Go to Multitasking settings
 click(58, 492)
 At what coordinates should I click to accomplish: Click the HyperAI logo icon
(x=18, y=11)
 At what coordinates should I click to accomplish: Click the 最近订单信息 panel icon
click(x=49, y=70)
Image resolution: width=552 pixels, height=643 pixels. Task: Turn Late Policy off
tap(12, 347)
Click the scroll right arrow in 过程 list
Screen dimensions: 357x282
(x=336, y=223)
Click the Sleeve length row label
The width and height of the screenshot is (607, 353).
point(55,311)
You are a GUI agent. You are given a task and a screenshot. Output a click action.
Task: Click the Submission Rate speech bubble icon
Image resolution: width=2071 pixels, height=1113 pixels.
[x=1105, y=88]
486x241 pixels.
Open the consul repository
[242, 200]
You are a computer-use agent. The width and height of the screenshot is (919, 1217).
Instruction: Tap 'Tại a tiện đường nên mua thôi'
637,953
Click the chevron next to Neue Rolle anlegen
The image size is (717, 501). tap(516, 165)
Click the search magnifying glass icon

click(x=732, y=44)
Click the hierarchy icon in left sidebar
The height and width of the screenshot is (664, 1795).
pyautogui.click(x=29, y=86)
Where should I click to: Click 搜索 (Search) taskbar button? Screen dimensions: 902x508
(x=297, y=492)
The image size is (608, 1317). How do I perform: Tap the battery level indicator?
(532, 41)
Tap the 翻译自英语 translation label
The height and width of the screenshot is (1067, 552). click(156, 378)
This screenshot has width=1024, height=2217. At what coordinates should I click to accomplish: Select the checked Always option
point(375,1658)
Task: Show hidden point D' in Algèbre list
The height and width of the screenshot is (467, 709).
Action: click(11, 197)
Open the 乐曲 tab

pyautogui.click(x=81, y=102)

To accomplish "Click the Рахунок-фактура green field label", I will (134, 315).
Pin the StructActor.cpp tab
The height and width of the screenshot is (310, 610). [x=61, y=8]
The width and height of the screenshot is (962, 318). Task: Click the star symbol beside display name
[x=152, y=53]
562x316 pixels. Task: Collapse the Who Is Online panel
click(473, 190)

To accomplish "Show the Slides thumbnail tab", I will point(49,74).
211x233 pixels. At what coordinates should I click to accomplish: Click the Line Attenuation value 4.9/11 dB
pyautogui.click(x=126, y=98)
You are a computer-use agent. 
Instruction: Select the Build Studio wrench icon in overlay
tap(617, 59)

• • • •

#### Your task:
Your reply should be one number, the count of lines in the data that include the word "computer".

#### Solution:
2